Liquid | Author: well worth writers trying

I cannot recall so many apps being available to process our words, nor so many options as to how to read them. In such as crowded market, it’s too easy to get lost. Is the new minimalism just a reaction against traditional heavyweights such as Microsoft Word, or can you write your thesis without the sustenance of a screenful of toolbars and controls? What should you craft those words in: Markdown, XML, Rich Text, or some other form of markup? Perhaps most to the point, can you really write once and publish to several different media, or should you migrate your content between specialists?
Liquid | Author is one of the many minimalist writing environments available in the App Store. I’ve used it before, and found it very pleasant. But in such a crowded market, an app needs to be more than just pleasant. It needs something which makes it stand head and shoulders above that crowd. Even being free is no guarantee, although in this case it brings with it full features apart from the ability to export. This is an excellent way of providing a full-featured demo for you to try before committing to the modest in-app purchase to unlock export for £5.99. Included with those export features is support for citations. Liquid | Author also integrates well with its sister product Liquid | Flow.

++++++++++++++++++++

- To do:
1. How would you put this sentence from the Liquid | Author review into Spanish: "Liquid | Author also integrates well with its sister product Liquid | Flow."?
2. Can you sum up the Liquid | Author review in two sentences?
3. Could you continue the Liquid | Author review from the point where it stops?

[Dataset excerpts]
++++++++++++++++++++

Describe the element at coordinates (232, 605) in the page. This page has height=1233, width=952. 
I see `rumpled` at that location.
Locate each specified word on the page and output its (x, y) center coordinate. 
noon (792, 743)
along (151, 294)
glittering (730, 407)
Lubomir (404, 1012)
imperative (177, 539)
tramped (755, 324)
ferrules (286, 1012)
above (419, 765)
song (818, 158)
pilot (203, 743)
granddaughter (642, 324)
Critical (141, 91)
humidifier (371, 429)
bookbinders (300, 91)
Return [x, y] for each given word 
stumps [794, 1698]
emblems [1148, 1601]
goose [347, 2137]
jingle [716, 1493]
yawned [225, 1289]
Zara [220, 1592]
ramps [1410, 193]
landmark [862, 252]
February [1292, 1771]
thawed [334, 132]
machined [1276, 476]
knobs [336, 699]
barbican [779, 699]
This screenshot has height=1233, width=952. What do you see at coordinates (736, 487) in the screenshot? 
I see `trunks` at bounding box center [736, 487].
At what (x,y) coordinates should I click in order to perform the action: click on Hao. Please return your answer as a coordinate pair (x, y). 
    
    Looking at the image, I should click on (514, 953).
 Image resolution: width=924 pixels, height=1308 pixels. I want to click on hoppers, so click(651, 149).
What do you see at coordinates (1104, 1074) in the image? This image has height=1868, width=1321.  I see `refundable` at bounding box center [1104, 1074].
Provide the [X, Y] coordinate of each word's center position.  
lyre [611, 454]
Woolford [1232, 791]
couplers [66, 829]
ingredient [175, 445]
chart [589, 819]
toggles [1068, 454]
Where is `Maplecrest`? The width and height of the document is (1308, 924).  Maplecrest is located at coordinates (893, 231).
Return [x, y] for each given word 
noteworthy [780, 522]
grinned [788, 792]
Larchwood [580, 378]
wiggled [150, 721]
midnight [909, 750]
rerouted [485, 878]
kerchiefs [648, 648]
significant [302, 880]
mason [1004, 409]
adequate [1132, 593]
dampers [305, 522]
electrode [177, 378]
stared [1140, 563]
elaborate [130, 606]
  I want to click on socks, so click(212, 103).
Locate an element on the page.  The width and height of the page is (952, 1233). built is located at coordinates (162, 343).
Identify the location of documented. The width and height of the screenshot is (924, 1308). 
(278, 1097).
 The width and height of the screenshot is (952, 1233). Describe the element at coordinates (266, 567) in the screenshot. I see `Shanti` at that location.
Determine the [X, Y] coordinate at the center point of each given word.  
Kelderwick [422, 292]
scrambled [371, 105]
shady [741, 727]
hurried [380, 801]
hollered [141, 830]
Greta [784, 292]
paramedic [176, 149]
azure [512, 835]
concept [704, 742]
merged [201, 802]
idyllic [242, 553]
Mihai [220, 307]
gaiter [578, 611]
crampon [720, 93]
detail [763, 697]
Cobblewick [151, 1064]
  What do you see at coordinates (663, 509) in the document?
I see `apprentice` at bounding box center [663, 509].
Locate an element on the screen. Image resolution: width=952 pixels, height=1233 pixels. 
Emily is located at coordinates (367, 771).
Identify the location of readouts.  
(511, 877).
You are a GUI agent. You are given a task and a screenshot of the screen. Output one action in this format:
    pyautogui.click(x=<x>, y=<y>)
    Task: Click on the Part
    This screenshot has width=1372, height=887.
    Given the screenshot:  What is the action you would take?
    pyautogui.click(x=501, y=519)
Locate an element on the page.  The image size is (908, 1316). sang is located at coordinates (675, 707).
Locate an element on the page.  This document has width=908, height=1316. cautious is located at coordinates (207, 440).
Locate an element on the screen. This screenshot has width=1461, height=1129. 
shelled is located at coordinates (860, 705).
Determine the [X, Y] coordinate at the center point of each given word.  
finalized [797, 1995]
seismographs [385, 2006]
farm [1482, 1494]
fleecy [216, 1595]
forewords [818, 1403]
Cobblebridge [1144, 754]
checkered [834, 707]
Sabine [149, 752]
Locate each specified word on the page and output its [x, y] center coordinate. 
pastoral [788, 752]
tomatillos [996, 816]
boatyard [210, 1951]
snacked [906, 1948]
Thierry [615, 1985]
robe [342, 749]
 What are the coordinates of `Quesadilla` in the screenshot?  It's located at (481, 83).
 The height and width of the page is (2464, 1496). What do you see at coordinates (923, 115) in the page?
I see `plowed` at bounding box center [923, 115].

++++++++++++++++++++

- Activity answers:
1. Liquid | Author también se integra bien con su producto hermano, Liquid | Flow.

2. Liquid | Author is one of many minimalist writing apps in the App Store, and the writer has found it very pleasant, though a crowded market demands more than that. It is free with full features except export, which a £5.99 in-app purchase unlocks along with citation support, and it integrates well with its sister product Liquid | Flow.

3.
Writing

Author is a minimalist writing environment. If you want to sit and look at its bells and whistles as you write, then it’s not the right choice for you. If you like concentrating on your words instead, then it is as clean as they come: just a small footer with your wordcount, Done to switch from editing mode to reader, and Find.

Screenshot showing Edit Mode in Liquid | Author, in Mojave’s Light Mode.

There are four colour schemes, for editing and reading in Light and Dark Modes, which have been carefully designed and are each a delight to use. The two used in Edit Mode are gently warm and mellow, and excellent for those who spend long hours crafting their text. Colder tones are used in Read Mode, implicating the more objective and critical approach you’d want in a reviewer.

Screenshot showing Edit Mode in Liquid | Author, in Mojave’s Dark Mode.

Author is driven by menu commands, their keystroke shortcuts, and the occasional innovative gesture. If you’re using a trackpad, making a pinching gesture on it collapses your document into its outline, and a single tap expands it. I have found this remarkably useful, even with relatively short documents.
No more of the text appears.